But assembler still has to do it, and in this aspect it behaves again like a compiler and not interpreter: given the instructions and labels written in assembly language it needs to find out the equivalent instructions and addresses in machine language. There are few possible methods for achieving this, one of them is to interprete the whole source once, leaving the empty places in created machine code for the values that are not known at the time when they are needed, and then - after this is finished and so all the values of labels are already known - those empty places can be filled with right values. However there is another problem, when the assembler wants to generate as optimal machine code as possible (with respect to size, what also affects the speed), and the machine language of given processor architecture this assembler works for (like x86 architecture, which is the one for flat assembler) allows different in length forms of instruction codes depending on what range the target address fits in. For example on x86 architecture there are short forms of jump instructions that can jump only to addresses not further than about 128 bytes forward or backwards, and the longer forms of analogous jumps, that can jump further. In such cases assembler may try to generate the short forms when possible, but if it used the short form in case, when the value of target address is not yet know, it may then realize that this address is too far away, and the longer form would have to be used in this place.
Thus, to make the more effective optimization possible, flat assembler uses the different approach. It first interpretes the whole source, and chooses the smallest possible form of instruction every time - when the value of target address is not yet known, it also generates the shortest form, assuming the best possible optimization may happen. But after it finishes, and knows all the values of labels, it doesn't look back at what it generated to check out whether it may be filled with right values. It then interpretes the whole source once again, but this time using the values of labels gathered the previous time to predict the correct target addresses in the places, where they were unknown earlier. If indeed the best possible optimization can be done, everything this time is assembled the same, only now filled with the right values everywhere. But it also may happen, that some of the instructions will have the different length this time than they had previously. In such case all the labels defined after such instruction would get their addresses shifted, and the predictions made with the addresses gathered previosly would become not exactly true. But this does not discourage the assembler. When it realizes that some of the addresses have changed during the second interpretation of the source, it decides to interprete it once again, taking more up-to-date values of labels and trying to predict the right values better this time.

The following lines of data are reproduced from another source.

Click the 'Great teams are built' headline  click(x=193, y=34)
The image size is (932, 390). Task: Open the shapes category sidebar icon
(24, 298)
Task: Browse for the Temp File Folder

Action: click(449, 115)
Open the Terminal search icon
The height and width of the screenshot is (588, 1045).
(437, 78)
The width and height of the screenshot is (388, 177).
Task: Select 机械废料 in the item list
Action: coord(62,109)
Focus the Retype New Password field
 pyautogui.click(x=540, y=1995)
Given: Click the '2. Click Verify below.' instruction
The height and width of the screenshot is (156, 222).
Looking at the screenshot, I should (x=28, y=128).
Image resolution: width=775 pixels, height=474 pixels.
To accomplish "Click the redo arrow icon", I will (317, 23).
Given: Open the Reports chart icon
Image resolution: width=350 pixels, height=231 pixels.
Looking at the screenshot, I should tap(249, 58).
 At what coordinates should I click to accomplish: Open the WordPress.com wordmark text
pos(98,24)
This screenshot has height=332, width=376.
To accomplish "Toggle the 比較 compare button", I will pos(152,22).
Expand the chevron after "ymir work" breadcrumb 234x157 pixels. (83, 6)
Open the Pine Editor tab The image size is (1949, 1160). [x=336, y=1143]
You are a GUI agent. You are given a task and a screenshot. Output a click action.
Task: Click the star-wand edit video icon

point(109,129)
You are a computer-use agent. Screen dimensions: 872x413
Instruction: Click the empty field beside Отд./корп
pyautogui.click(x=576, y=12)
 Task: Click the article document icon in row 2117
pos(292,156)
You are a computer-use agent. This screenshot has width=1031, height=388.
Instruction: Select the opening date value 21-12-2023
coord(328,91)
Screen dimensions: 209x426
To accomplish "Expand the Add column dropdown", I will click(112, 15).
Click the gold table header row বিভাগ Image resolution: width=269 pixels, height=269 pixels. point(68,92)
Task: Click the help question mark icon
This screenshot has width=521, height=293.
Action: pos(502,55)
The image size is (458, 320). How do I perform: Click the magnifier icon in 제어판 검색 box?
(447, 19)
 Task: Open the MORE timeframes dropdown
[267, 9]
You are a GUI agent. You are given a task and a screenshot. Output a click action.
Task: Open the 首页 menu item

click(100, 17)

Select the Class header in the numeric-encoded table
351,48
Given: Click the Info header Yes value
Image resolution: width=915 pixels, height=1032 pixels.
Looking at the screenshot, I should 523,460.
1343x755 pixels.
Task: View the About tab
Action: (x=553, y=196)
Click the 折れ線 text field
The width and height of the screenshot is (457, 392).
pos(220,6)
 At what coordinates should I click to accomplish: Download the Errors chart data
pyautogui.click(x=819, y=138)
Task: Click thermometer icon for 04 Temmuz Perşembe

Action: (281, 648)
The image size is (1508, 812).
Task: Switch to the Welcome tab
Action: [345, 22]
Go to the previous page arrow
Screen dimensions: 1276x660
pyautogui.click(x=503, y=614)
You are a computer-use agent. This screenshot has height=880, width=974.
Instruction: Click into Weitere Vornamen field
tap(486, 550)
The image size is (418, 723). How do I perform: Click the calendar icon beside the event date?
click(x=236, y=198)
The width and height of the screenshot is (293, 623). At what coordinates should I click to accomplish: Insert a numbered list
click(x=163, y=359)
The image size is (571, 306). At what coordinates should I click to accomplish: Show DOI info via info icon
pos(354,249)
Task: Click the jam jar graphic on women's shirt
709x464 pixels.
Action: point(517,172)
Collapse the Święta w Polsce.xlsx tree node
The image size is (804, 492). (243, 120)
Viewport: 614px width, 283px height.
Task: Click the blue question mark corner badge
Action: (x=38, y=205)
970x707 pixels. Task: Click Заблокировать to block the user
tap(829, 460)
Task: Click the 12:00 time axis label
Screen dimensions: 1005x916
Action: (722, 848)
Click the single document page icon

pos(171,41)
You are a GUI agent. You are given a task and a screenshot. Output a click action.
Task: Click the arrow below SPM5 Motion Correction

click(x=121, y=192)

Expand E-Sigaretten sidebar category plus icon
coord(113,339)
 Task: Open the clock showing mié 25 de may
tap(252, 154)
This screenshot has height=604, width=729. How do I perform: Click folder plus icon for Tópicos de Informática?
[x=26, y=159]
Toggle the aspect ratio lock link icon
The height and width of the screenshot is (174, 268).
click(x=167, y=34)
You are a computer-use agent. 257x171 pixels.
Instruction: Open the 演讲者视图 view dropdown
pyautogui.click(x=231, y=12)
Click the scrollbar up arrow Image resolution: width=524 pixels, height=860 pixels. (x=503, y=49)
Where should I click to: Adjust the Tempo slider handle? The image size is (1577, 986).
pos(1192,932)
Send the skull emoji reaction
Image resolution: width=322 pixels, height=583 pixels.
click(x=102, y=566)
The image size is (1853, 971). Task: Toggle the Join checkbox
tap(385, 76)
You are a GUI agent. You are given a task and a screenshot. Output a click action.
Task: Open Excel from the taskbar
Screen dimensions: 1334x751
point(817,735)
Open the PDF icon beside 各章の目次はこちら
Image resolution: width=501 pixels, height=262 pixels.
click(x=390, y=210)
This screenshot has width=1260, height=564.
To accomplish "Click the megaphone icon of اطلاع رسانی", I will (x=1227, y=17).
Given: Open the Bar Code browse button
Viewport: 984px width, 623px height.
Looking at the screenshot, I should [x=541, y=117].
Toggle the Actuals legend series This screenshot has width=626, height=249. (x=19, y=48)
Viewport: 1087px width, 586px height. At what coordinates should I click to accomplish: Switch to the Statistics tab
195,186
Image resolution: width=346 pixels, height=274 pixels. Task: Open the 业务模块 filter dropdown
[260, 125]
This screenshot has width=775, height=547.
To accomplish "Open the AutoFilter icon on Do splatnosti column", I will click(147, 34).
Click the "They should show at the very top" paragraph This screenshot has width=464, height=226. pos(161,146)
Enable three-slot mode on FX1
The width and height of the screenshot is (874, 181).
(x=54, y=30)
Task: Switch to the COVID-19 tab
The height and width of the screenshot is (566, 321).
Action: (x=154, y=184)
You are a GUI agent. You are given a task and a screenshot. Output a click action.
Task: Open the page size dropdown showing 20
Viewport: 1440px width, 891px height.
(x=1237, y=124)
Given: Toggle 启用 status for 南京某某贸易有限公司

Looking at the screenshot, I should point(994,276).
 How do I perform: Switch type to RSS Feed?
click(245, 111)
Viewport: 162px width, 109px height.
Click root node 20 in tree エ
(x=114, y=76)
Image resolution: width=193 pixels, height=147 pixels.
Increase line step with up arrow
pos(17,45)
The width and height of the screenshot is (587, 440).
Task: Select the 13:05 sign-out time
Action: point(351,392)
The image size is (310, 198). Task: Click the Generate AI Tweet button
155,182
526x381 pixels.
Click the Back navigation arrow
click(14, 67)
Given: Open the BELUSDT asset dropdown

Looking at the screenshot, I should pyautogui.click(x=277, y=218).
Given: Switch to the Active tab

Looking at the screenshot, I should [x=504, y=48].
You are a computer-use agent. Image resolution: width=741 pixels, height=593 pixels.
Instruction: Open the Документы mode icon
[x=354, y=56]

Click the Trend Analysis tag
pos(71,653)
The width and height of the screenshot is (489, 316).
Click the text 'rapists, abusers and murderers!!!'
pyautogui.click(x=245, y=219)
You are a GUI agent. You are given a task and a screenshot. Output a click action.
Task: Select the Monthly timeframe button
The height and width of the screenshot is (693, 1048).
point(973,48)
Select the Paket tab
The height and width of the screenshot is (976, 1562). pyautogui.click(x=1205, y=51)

This process may be repeated many times, but hopefully finally the predicted values match their definitions and only then assembler decides it has finished its job and writes out the output generated during its last pass through the source.
This whole process is called resolving of the code. This approach not only allows the optimal code to be compiled from the given sequence of machine instructions and labels, but also also allows combining the interpreted layer of the assembler with a compiled one in an interesting way. Look at this sample:
alpha:
repeat gamma-beta
inc eax
end repeat
beta:
jmp alpha
gamma:
Assembler needs to resolve the values of beta and gamma labels, since they are used before they are defined (it is usually called that they are forward-referenced). And those values affect how many times the INC instruction gets repeated. The interpreted layer is not really visible here, since everything here needs to be resolved and assembler needs to find the right solution on its own. There even may not exist a solution at all, like if we substracted alpha instead of beta from the gamma label. In such case the value of this difference would obviosly be larger than the number of repeats, so the the source would get self-contradictory and assembler would not approach any solution.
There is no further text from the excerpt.